Wednesday, August 8, 2018

To my beautiful daughter on her 25th birthday


To my beautiful daughter on her 25th birthday.  

25 years ago on this day, my world changed forever.  I was heading down a dark road paved with the pain and suffering of a family cursed with addiction, death and heartache.  I didn’t know at that time how bad things were because I had never really experienced anything different. I figured it out really fast the day they placed this 7 lb. 10 oz. angel in my arms.  She was absolutely perfect in every way.  Her hair was dark and full, her eyes were a bluish speckle, she smelled like a fresh fall morning, and even though she peed on me every time I took her diaper off, she completely devoured my heart and soul.  For the first time in my life, I was frozen with love and overwhelming joy.  I no longer thought or cared about what was good for me because all I wanted was what was best for her.  She was the healing light I needed to get off that dark road, break the curse, and find another path.  

I wasn’t always the best at knowing what to do as a mother, (I didn’t really have any examples growing up) but I did know one thing that was unwavering.  I knew that I loved her with all of my heart and soul. I believe that love conquered every obstacle because she grew into the most amazing woman I have ever known.  She is kind and forgiving.  Her heart is full of charity and love.  She doesn’t hesitate to help those less fortunate than herself, and she walks this earth with with brilliant light and powerful bravery.  I thought I was responsible for teaching her about life, yet she was the one who taught me.  

25 years ago on this day, they placed a 7 lb. 10 oz. angel in my arms……..  An angel named Ashley.


Happy Birthday my love.  


Love
Mom


Monday, March 29, 2010

Letter to my daughter

Dear Ashley,

I just wanted to write this letter to let you know how proud I am of you. You have really come a long way and even though you have faced difficult times you pushed forward and didn’t give up. I wanted to share my most recent experience with you because I see that you are struggling with the same issue.

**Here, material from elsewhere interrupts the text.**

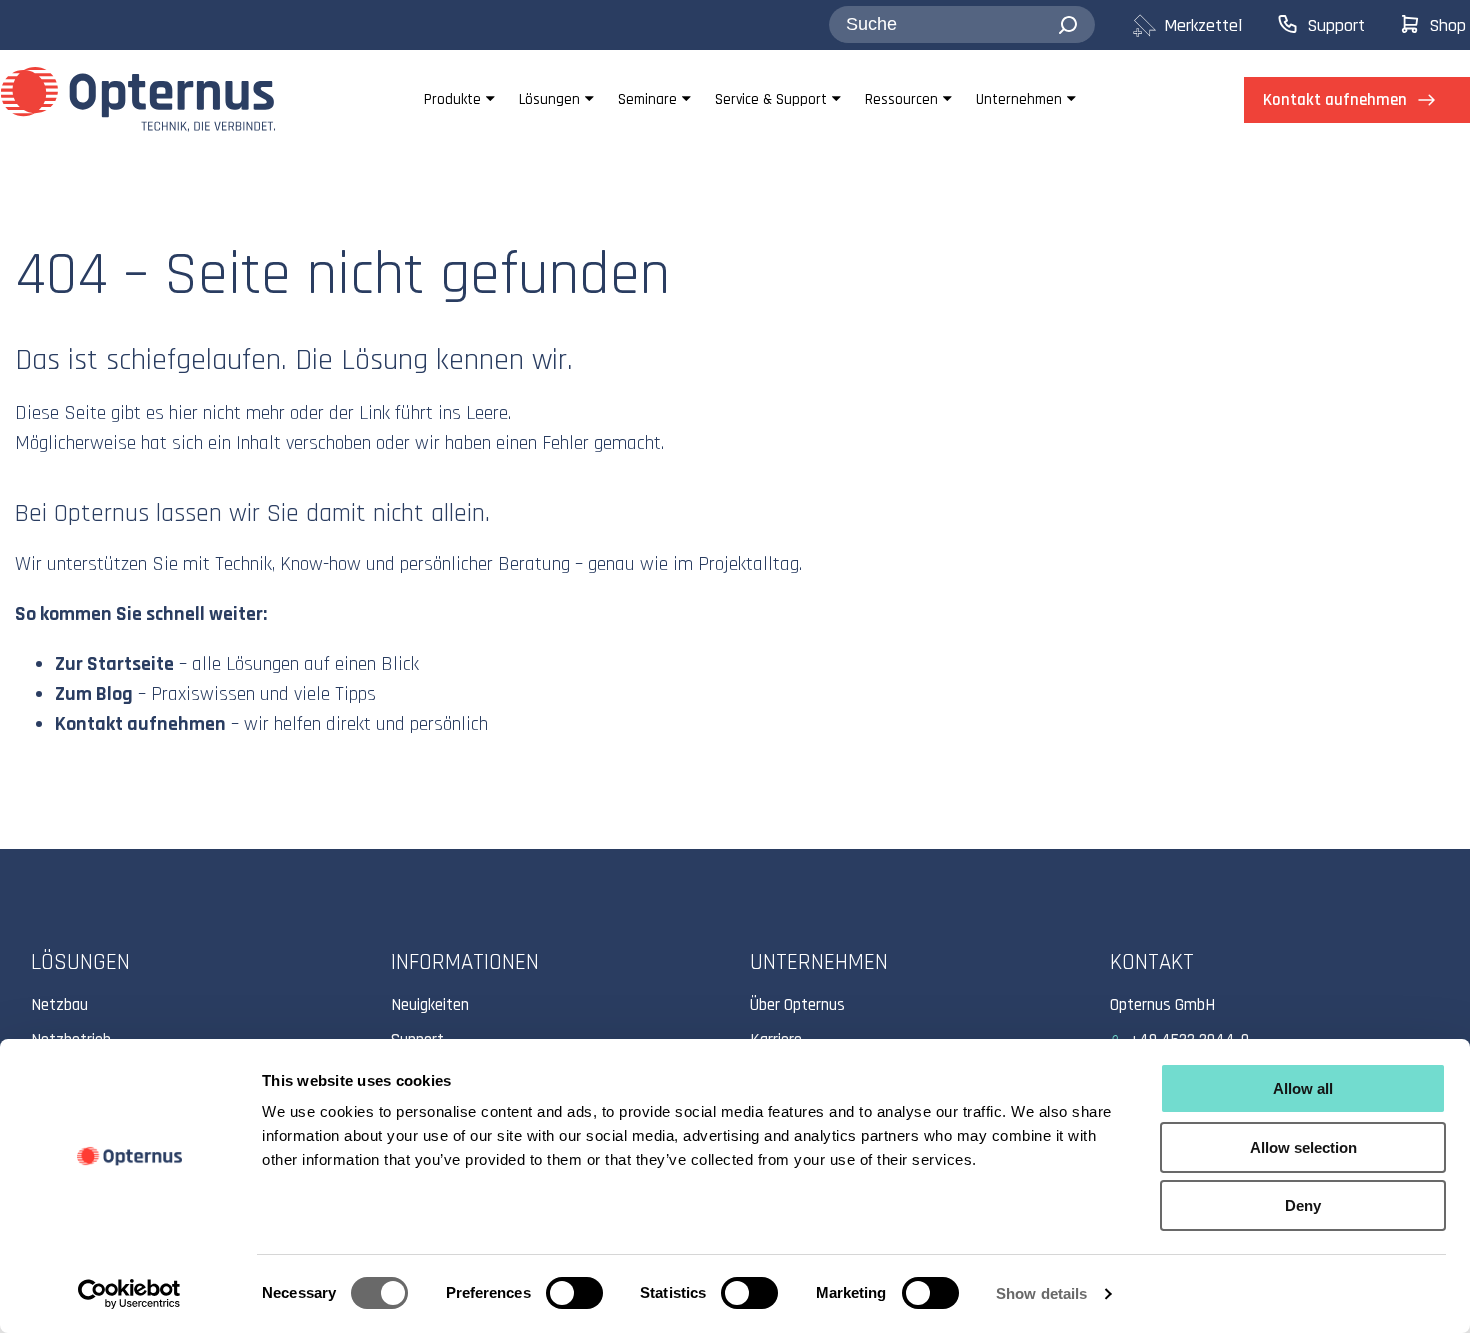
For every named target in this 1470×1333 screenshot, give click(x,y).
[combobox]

It has been very difficult for me to get used to being a stay at home mom. It is so easy to focus on the negative aspects of the situation. From what I have learned about the scriptures is that Satan makes bad things easy and from what I have learned through experience is that I am never happy in the end when I did things the easy way. Most people would think I am crazy for finding it hard to be home because most people (myself included) viewed being home as relaxing and fun. Now that things here at home are becoming more organized I am feeling better however just last week I was wanting out so bad that I was willing to rush into another situation just to get out of the current one. You know that I have been talking about wanting to go to the nail tech school. From the second I heard the information I was hyped up and couldn’t concentrate on anything else. I decided to pray about it and have been doing so for the past week with no answer. I finally heard it this morning. I woke up early to do Vic’s hair and take him to school. Because I went to bed at a decent time last night I actually felt well rested and awake. The first thing I did was sit down to watch some of my shows. I got up a couple of times to get something from the kitchen and noticed that because the family has been working together to keep the house clean, there wasn’t going to be much to do so I could get to some of the other things done that I have been wanting to do. Things like cleaning the room upstairs and get stuff organized. The second I turned the TV off and it was silent, I heard my answer about the nail tech school. For the past week I have kept myself so busy with random, unimportant things like tv or shopping. It has been so loud around me that I couldn’t hear what heavenly father was saying to me. I had worked so hard to get to where I am right now and I wasn’t even giving it a chance to get used to.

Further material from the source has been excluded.